Authors: Janicka Wiktoria, Wilk Izabela, Próchniak Tomasz, Janczarek Iwona
Journal: Animals : an open access journal from MDPI
Summary
# Editorial Summary: Sound-Based Virtual Fencing for Horses Researchers at the University of Life Sciences in Poland investigated whether acoustic stimuli alone could function as a deterrent in virtual fencing systems, an area of growing interest as alternatives to traditional infrastructure. Thirty warmblood horses were individually exposed to an alarming sound at varying distances (30, 15, or 5 metres) as they moved toward either food (high motivation) or a familiar horse (social motivation), with barrier effectiveness measured by whether animals stopped before crossing a designated line.

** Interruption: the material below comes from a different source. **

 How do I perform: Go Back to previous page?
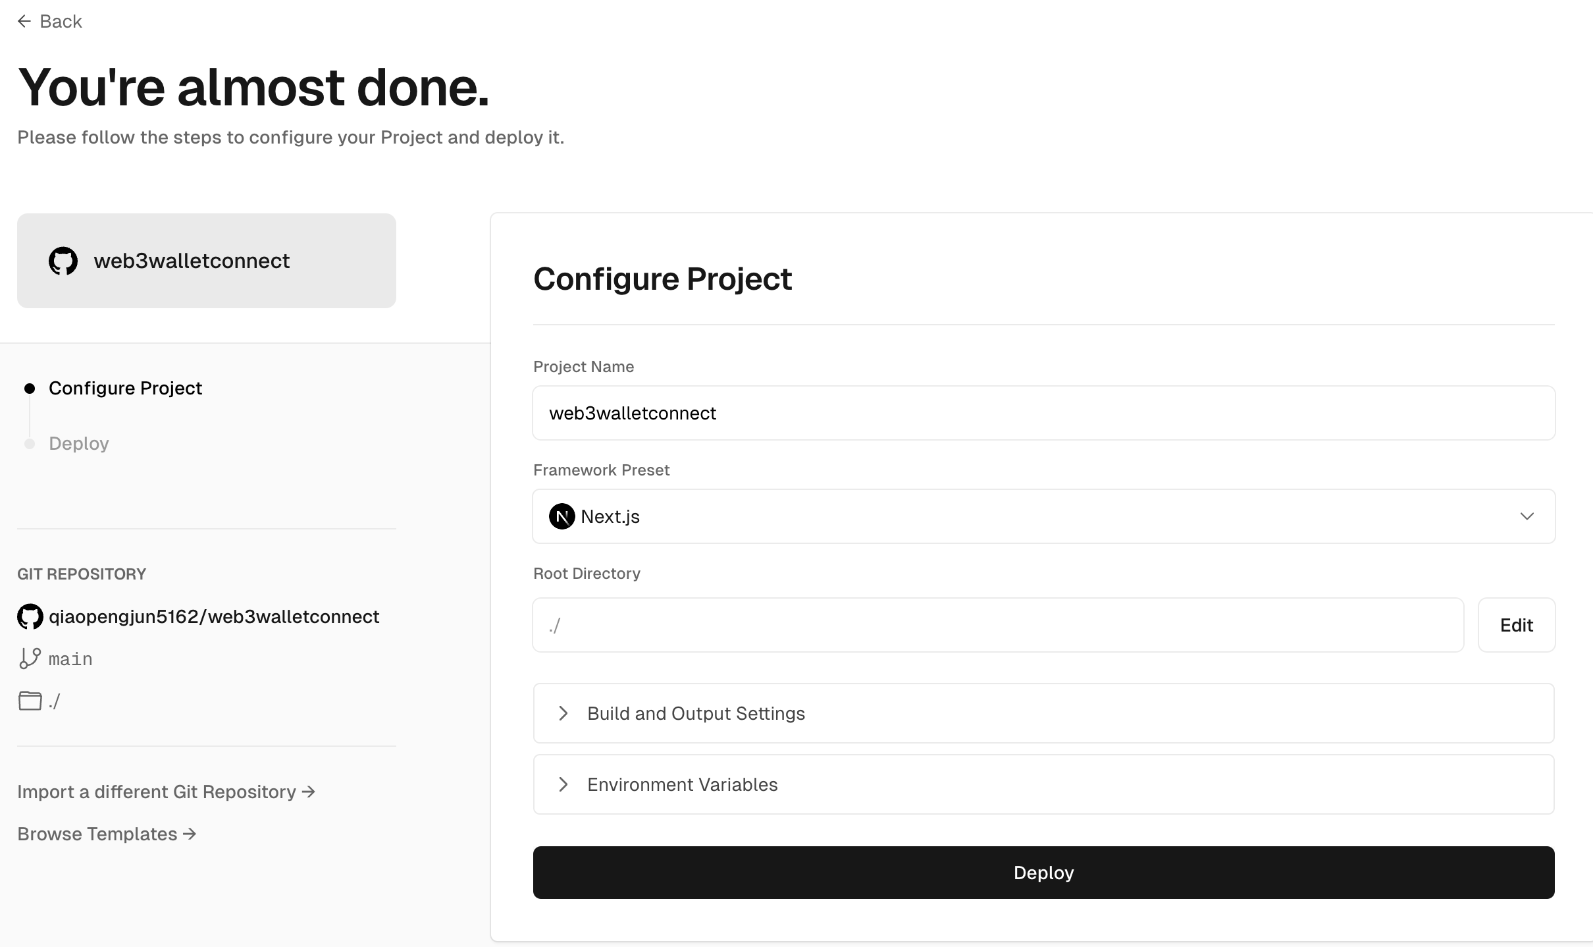50,22
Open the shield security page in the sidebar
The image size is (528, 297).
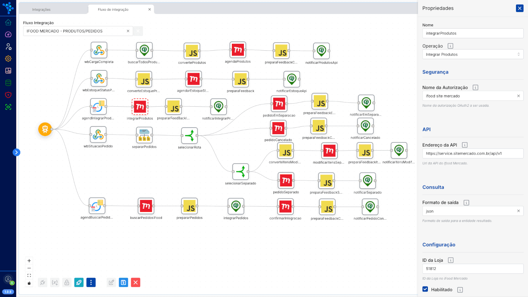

Acoustic deterrence proved substantially more effective when food was the motivator (80% success) than social contact (20%), though cardiac monitoring revealed similar stress responses across both scenarios; critically, the distance at which sound was deployed did not significantly improve barrier effectiveness, though closer playback (5 m) produced markedly stronger heart rate variability changes indicative of sympathetic nervous system activation. The findings suggest that sound alone cannot reliably replace conventional fencing—particularly in situations involving strong social motivation—and that the timing of acoustic stimuli carries important welfare consequences for stressed animals. For equine professionals involved in facility design or herd management, this research underscores that virtual fencing systems relying solely on auditory cues would be inadequate safeguards, whilst highlighting the need for multimodal systems should such technology be developed further.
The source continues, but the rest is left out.